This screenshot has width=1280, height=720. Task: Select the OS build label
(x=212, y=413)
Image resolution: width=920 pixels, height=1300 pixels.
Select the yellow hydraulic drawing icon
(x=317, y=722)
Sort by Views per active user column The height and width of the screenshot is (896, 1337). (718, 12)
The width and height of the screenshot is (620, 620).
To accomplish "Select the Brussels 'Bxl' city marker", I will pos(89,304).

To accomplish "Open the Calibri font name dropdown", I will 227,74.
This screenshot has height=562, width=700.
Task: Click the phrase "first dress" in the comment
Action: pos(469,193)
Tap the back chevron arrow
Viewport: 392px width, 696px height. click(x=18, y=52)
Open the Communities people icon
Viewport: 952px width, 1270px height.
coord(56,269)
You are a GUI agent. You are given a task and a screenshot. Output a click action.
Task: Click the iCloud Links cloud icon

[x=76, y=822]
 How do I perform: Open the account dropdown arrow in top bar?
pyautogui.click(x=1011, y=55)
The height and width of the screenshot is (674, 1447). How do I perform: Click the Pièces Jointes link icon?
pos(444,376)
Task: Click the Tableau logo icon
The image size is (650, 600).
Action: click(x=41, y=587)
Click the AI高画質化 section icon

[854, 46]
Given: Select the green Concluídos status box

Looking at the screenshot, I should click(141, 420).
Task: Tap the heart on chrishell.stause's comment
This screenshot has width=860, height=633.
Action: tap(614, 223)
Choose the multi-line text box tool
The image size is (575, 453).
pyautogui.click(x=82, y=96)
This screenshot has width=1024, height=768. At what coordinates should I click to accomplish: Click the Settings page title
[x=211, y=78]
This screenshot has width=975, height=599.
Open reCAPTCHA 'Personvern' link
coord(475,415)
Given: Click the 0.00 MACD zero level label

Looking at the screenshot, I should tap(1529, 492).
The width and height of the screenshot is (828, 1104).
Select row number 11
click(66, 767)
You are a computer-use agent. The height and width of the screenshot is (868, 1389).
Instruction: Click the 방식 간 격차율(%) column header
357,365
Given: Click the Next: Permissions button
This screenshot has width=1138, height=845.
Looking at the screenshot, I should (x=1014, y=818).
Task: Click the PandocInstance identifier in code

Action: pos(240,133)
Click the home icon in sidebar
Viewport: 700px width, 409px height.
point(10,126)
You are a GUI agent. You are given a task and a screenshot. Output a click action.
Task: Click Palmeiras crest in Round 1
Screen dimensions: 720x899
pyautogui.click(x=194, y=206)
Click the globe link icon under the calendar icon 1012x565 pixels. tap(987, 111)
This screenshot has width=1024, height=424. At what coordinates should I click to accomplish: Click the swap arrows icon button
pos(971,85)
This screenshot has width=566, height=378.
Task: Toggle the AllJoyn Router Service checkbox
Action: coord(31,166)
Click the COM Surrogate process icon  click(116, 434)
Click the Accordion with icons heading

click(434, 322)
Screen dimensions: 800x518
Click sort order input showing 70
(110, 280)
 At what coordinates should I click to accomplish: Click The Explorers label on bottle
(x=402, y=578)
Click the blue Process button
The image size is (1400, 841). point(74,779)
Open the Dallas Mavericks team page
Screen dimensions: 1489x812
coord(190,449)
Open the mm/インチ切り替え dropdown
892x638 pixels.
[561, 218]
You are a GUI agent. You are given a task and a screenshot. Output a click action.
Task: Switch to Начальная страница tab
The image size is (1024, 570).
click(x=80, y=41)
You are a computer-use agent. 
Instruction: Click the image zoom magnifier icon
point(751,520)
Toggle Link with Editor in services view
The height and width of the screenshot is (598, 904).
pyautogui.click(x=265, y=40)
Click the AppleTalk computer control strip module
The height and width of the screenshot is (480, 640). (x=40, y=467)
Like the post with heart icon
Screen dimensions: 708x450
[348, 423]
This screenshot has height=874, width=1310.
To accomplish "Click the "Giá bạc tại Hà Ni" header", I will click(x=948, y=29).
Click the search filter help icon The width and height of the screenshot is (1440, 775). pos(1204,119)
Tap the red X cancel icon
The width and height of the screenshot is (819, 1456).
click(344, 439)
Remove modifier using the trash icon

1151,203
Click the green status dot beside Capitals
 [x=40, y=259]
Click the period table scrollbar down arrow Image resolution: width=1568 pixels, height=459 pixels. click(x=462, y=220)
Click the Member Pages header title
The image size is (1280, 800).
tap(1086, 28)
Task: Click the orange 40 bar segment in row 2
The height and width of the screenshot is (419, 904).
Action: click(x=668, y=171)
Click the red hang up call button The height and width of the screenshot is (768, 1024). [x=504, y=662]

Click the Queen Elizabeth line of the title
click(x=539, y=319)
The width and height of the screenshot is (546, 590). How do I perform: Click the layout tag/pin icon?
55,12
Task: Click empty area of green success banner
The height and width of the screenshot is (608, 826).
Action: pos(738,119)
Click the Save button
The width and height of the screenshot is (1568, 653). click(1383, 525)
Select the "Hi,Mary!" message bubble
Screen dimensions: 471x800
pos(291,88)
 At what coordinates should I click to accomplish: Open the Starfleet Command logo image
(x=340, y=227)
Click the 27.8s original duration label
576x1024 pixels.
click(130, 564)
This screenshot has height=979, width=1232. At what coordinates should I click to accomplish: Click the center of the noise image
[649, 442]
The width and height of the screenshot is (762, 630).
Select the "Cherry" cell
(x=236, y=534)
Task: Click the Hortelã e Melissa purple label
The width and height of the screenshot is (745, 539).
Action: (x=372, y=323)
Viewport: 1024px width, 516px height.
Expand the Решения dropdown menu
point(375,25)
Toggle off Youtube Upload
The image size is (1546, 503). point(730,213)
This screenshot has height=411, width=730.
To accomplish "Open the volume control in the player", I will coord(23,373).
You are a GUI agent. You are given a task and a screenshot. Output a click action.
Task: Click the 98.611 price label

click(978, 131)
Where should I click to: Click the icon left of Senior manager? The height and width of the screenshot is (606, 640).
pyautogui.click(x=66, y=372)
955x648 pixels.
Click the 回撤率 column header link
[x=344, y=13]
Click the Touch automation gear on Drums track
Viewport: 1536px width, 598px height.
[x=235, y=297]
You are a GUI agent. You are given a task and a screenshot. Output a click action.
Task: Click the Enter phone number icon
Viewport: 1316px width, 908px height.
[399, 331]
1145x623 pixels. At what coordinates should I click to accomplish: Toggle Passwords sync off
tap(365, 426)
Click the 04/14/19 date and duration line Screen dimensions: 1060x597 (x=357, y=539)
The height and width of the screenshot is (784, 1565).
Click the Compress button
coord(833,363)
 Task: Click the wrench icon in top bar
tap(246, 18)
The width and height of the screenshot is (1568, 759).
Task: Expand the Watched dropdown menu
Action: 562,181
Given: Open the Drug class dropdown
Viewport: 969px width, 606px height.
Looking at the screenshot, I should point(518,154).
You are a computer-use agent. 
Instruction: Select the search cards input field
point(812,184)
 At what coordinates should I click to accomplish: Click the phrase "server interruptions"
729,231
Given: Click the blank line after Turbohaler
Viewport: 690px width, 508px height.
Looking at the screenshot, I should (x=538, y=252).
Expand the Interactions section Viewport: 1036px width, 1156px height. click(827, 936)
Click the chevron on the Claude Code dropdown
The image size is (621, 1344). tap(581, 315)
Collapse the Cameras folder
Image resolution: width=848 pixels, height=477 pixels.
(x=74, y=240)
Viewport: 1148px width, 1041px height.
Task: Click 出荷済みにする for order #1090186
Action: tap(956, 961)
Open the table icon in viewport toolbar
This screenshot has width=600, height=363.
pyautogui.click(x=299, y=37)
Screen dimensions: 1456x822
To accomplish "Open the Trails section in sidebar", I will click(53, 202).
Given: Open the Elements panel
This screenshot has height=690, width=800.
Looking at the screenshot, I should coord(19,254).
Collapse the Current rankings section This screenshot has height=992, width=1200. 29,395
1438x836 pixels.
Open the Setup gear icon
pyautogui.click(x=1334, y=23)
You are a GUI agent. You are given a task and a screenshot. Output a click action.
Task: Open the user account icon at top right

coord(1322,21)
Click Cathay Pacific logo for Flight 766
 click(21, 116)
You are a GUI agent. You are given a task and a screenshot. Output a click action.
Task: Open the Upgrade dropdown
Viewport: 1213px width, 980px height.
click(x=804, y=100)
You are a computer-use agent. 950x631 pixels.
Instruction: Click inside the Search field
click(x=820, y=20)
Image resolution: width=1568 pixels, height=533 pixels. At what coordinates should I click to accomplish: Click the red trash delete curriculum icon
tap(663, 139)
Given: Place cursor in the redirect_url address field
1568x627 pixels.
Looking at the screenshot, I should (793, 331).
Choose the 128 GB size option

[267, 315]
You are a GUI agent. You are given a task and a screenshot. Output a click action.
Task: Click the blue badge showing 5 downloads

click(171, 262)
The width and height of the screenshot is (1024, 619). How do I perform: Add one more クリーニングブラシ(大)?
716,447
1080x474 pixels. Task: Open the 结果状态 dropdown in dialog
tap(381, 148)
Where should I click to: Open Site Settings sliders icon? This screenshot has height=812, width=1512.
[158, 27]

(WHAT TO DO) Every line of the listing that includes the word "sidebar" forms the answer.

(RESPONSE FOR THIS EXERCISE)
Click the home icon in sidebar
To accomplish "Open the Trails section in sidebar", I will click(53, 202).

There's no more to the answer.